The Reds missed out on both Kyle Schwarber and Pete Alonso
On paper, Alonso didn't feel like a “Reds actually sign this guy” outcome. He’s a marquee power bat, coming off a 2025 season where he put up 3.4 WAR with 38 home runs, 126 RBI, and a .272/.347/.524 slash line — good for a 144 OPS+. That’s not a buy-low profile; that’s a guy who’s supposed to spark a bidding war, and that's exactly what happened after Schwarber signed with the Phillies.
According to MLB.com's Mark Feinsand, New York was hesitant to go beyond three years for Alonso. That’s the kind of line in the sand that can turn a straightforward reunion into an actual opportunity for someone else — and it did.
If the Mets were stuck at three, and other front offices are talking themselves in circles about paying a power-only first baseman into his mid-30s, suddenly it wasn't insane to imagine the Reds hanging around the edges of this thing.

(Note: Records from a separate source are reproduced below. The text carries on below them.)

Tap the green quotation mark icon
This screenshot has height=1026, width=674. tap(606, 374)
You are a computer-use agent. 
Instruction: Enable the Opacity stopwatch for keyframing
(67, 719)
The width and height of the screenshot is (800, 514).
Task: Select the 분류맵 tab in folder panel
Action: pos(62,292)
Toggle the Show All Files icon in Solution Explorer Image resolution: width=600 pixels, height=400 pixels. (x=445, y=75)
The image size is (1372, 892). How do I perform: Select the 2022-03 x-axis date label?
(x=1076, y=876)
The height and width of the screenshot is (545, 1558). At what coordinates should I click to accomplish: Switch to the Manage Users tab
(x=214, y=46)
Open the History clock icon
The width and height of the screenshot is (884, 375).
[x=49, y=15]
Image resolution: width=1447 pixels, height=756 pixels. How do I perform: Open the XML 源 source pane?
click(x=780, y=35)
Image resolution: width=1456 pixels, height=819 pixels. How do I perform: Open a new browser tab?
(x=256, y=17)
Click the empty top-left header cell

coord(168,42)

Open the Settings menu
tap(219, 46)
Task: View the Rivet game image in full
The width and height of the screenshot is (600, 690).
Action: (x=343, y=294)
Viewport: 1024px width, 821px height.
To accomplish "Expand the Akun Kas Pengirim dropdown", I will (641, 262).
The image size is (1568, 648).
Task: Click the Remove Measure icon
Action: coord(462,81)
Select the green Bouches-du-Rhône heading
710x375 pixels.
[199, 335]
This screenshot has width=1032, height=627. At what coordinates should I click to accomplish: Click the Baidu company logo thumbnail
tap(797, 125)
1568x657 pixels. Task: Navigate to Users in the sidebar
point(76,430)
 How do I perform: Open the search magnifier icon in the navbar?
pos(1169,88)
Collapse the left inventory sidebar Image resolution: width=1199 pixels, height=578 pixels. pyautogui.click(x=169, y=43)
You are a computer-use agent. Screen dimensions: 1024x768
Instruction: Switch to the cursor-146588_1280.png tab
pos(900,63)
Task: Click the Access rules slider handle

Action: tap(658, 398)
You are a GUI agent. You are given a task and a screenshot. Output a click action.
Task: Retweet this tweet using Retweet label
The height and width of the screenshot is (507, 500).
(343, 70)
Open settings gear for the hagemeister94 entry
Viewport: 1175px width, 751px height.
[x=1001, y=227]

Remember, Cincinnati was willing to go to five years and $125 million for Schwarber — a 32-year-old slugger with defensive questions of his own. If you were willing to pay that for Schwarber’s bat in left field (or DH-only), how far off is a similar structure for Alonso at first, where he’s at least playable defensively and fits right into Great American Ball Park’s “who wants to hit 45?” energy?
The risks were obvious. Alonso is entering his age-31 season. The back end of any deal could get messy. And paying big money at first base is the kind of move that can backfire fast.
But this is the lane the Reds have chosen. They’re not outbidding superpowers. They’re hunting for the moment when a star’s market gets just uncomfortable enough that someone blinks.
Alonso’s free agency became exactly the kind of long shot the Reds should've at least been game-planning for. Improbable, sure, but now it's impossible.